Le 20 mars, le Canada a déclaré qu'il allait cesser d'envoyer des armes
vers Israël. Selon Ottawa, depuis le 7 octobre, les licences de vente d'armes
accordées par le pays à Israël concernaient uniquement des équipements non
létaux, comme des outils de communication. Et "depuis le 8 janvier, le gouvernement n'a pas approuvé de
nouvelles licences", a affirmé le bureau de la ministre des Affaires
étrangères, Mélanie Joly.
Les licences approuvées avant cette date restent toutefois en vigueur. Le
Canada a ainsi exporté plus de 21 millions de dollars canadiens
(14,4 millions d'euros) de matériel militaire vers Israël en 2022 et
26 millions (17,8 millions d'euros) en 2021, plaçant ainsi Israël parmi
les dix principales destinations des exportations d'armes canadiennes, selon
des données du gouvernement.
En Espagne, depuis le 7 octobre 2023, il n'y a eu aucune vente d'armes à Israël, a
assuré le
gouvernement espagnol. Cependant, en novembre 2023, des
munitions ont été exportées vers Israël pour une valeur de
987 000 euros, rapporte le site d'information El
Diario. Selon le gouvernement, elles correspondent à des contrats passés avant les
attaques du Hamas. En 2023, selon les
données du commerce extérieur espagnol, Madrid a vendu un total de
37,8 tonnes d'armes à Israël, pour une valeur de 1,6 million d'euros.

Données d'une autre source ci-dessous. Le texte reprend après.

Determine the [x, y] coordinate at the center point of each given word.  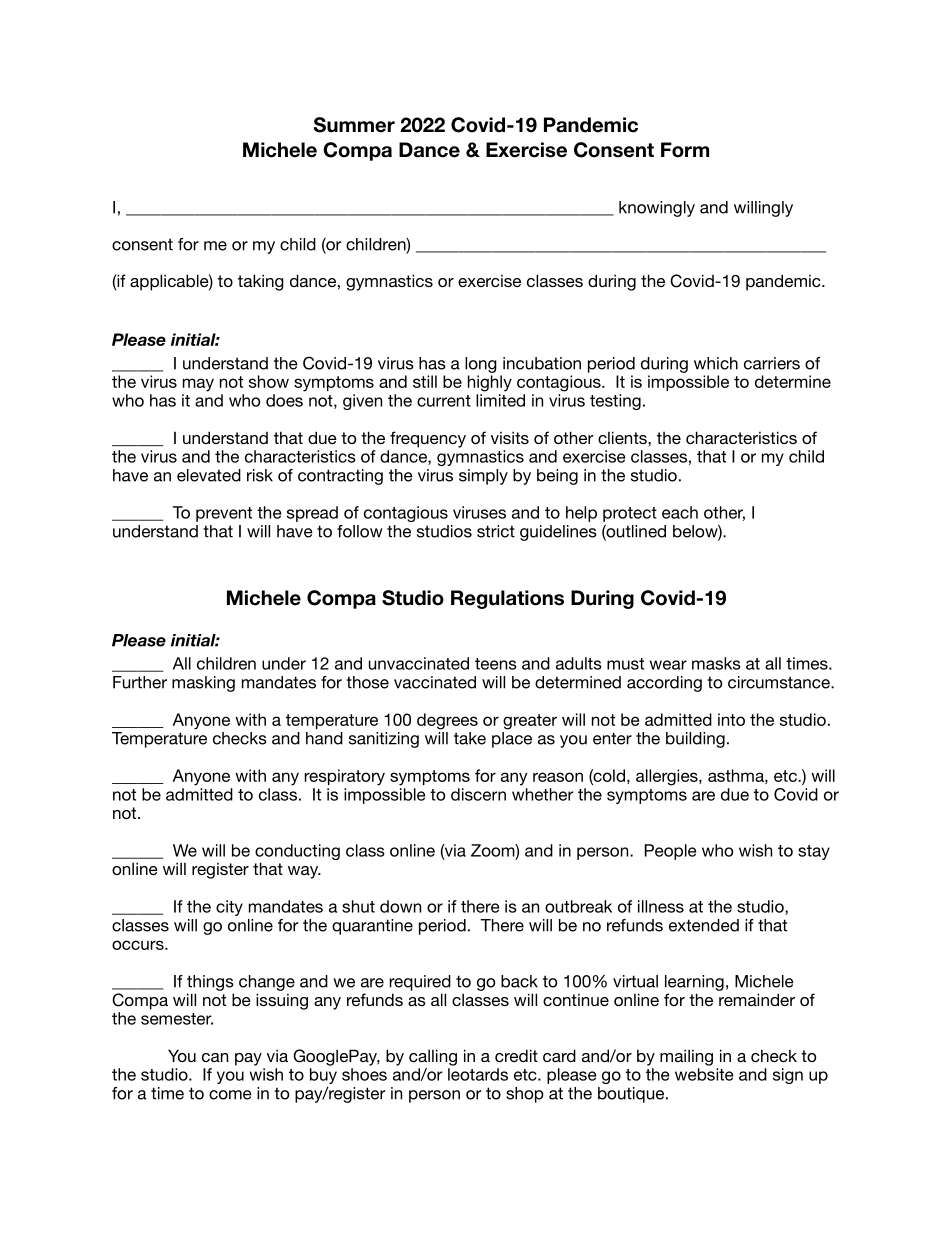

Aux Pays-Bas, la cour d'appel de La Haye a ordonné au gouvernement néerlandais de
bloquer toutes les exportations de pièces d'avions de combat F-35 vers Israël,
le 12 février, craignant qu'elles ne soient utilisées pour violer le droit
international pendant la guerre à Gaza, rapporte Reuters. Ces composants sont
stockés dans le centre local du constructeur américain Lockheed Martin à Woensdrecht, dans l'ouest du pays. Selon le journal De Standaard, en 2022, plus de 217 millions d'euros de pièces de F-35 avaient été
livrées depuis Woensdrecht à Israël.